Joseph Vitriol, a senior researcher at Stony Brook University in New York, said people who lived through autocratic regimes are more prone to hypervigilance.
"In this heightened state, they perceive reality and look for cues of the places they fled," explained Vitriol.
Vitriol, a political psychologist who specializes in conspiracy theories and false news, said the greater risk is misinformation over time. "It's a drip, drip, drip undermining institutions."
Socialism undertones are also playing out as a GOP strategy across all voting blocs, including the Senate runoff race in Georgia.
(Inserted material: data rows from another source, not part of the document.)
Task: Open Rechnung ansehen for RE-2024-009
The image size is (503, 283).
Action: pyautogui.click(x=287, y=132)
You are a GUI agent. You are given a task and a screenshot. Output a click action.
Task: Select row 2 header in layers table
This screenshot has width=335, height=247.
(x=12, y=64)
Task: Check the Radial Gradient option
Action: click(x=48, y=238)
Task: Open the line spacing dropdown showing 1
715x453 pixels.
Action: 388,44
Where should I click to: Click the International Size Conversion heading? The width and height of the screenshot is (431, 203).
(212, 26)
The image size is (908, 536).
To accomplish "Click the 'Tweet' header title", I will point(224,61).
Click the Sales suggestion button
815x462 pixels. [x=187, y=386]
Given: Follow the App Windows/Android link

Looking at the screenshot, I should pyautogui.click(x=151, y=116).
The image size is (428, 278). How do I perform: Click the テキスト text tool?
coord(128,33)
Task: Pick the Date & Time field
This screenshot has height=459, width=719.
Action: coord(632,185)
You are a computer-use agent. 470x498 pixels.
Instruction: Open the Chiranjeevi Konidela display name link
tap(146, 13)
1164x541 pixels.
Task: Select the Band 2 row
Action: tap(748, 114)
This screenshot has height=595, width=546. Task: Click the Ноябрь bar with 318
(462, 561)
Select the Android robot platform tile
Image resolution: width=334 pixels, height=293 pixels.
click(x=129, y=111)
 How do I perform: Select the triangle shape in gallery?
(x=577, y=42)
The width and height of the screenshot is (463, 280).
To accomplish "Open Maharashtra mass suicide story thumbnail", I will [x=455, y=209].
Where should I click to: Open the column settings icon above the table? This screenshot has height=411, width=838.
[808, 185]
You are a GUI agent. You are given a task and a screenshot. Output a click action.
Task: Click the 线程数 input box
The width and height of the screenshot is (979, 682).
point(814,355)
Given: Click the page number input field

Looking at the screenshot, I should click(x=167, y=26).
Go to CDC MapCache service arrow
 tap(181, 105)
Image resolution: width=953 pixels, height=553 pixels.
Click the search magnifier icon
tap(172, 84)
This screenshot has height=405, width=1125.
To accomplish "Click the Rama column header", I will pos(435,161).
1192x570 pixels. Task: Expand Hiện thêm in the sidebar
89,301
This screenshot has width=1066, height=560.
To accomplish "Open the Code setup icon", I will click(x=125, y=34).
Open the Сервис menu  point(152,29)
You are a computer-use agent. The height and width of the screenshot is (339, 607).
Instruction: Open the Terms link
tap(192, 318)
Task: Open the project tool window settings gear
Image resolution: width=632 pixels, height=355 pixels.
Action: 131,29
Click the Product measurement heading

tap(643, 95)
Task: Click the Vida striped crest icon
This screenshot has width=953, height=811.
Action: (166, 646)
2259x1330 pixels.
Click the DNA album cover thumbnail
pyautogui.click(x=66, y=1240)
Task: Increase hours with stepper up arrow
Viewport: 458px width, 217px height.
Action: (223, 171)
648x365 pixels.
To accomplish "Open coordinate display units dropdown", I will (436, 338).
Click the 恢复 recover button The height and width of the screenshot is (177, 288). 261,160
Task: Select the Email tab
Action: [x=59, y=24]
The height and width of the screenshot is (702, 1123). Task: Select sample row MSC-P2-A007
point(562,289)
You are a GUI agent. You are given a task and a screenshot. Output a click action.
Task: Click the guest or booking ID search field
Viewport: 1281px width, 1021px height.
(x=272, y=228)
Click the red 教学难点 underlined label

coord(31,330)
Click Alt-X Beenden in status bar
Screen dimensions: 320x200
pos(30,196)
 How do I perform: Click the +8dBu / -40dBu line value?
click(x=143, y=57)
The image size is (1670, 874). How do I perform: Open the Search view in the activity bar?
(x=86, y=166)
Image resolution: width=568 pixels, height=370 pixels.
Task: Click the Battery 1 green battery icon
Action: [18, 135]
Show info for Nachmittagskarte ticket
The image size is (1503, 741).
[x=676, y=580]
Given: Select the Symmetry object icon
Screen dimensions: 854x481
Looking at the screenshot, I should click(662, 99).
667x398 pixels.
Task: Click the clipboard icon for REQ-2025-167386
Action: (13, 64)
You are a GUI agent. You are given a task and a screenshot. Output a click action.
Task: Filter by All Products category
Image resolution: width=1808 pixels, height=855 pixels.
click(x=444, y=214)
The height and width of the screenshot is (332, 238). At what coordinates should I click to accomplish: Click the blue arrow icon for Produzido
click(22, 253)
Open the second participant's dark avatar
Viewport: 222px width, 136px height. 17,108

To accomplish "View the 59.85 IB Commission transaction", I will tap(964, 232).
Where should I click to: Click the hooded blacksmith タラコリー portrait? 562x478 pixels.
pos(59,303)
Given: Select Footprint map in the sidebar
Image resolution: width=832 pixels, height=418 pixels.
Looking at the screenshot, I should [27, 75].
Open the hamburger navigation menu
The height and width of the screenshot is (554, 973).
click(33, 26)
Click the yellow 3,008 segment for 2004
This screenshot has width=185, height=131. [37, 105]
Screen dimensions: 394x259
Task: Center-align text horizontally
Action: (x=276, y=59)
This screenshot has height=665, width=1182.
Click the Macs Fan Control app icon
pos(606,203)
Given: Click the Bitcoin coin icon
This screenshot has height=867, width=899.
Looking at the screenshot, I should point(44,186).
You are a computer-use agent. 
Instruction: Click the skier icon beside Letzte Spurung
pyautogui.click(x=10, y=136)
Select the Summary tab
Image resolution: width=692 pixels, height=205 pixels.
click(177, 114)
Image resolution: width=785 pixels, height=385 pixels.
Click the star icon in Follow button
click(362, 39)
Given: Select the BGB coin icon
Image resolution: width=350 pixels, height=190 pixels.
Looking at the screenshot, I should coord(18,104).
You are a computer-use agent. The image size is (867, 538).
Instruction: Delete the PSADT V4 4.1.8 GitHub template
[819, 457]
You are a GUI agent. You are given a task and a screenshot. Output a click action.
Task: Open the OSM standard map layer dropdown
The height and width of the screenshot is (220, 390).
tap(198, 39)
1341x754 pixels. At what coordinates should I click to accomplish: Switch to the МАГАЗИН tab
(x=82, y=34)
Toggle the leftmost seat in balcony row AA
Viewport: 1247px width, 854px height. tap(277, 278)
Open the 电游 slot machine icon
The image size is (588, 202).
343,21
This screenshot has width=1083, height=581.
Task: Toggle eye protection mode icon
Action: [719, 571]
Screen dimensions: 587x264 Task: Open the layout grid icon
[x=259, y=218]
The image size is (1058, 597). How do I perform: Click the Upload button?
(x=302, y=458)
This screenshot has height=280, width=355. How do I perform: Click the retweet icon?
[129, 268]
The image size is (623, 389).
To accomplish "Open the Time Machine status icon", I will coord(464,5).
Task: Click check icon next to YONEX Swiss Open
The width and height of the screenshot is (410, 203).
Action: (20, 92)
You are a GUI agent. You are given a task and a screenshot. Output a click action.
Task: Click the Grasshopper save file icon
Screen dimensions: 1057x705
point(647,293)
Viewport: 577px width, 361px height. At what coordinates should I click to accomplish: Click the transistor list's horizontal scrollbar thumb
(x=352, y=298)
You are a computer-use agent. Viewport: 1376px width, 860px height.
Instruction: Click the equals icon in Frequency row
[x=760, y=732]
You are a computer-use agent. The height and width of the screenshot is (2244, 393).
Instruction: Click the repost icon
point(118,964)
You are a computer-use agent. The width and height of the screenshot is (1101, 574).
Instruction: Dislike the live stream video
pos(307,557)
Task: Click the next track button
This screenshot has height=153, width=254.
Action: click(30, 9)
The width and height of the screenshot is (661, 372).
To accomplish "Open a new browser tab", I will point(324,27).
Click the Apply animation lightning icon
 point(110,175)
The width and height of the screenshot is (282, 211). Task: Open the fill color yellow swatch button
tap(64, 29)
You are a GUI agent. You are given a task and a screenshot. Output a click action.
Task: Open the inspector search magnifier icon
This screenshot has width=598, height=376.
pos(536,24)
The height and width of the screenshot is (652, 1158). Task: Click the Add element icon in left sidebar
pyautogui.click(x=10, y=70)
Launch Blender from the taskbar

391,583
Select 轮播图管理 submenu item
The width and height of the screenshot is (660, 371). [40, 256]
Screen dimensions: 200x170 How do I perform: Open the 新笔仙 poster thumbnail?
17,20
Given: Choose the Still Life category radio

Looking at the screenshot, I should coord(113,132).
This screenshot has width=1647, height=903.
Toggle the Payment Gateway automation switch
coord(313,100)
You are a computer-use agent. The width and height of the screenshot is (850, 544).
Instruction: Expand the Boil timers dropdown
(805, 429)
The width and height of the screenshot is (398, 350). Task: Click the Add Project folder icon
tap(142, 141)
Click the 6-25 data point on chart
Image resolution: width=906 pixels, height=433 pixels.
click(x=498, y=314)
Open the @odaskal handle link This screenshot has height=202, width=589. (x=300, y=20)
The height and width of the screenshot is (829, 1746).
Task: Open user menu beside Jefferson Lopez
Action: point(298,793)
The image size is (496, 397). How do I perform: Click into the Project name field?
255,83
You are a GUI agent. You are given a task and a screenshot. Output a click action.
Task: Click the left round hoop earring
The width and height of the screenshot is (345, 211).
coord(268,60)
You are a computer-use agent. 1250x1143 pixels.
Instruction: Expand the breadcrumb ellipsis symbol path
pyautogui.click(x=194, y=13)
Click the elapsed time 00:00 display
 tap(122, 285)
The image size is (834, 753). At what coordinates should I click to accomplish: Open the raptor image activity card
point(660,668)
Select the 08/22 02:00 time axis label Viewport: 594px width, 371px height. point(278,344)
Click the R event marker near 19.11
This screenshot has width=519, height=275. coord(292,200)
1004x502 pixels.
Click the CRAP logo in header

Recently, a video resurfaced of Castro speaking at a church in New York during his 1995 trip to the United States. Georgia Democratic Senate candidate Raphael Warnock worked as the church's youth pastor at the time.
In Miami, public support for the GOP shows no sign of calming down. On Wednesday, the group Cubans 4 Trump have called for a "night of prayer for the nation."
Some Trump loyalists, however, have started to call for a smooth democratic transition - whether the president concedes or not.
William Villar, a Cuban American Trump voter who came to the United States at age 5, said he would back the election results as "a dutiful American," saying, "I'm not a Trump-lican, I am a Republican."
Villar, a 26-year-old Navy veteran and Miami resident, said "whoever wants to follow Trump after fraud allegations are dismissed and proper investigations are conducted, want to follow a dictator like Chavez or Fidel."
"You can't stay in power just because you got elected," he said. "That's a dictatorship, not a democracy."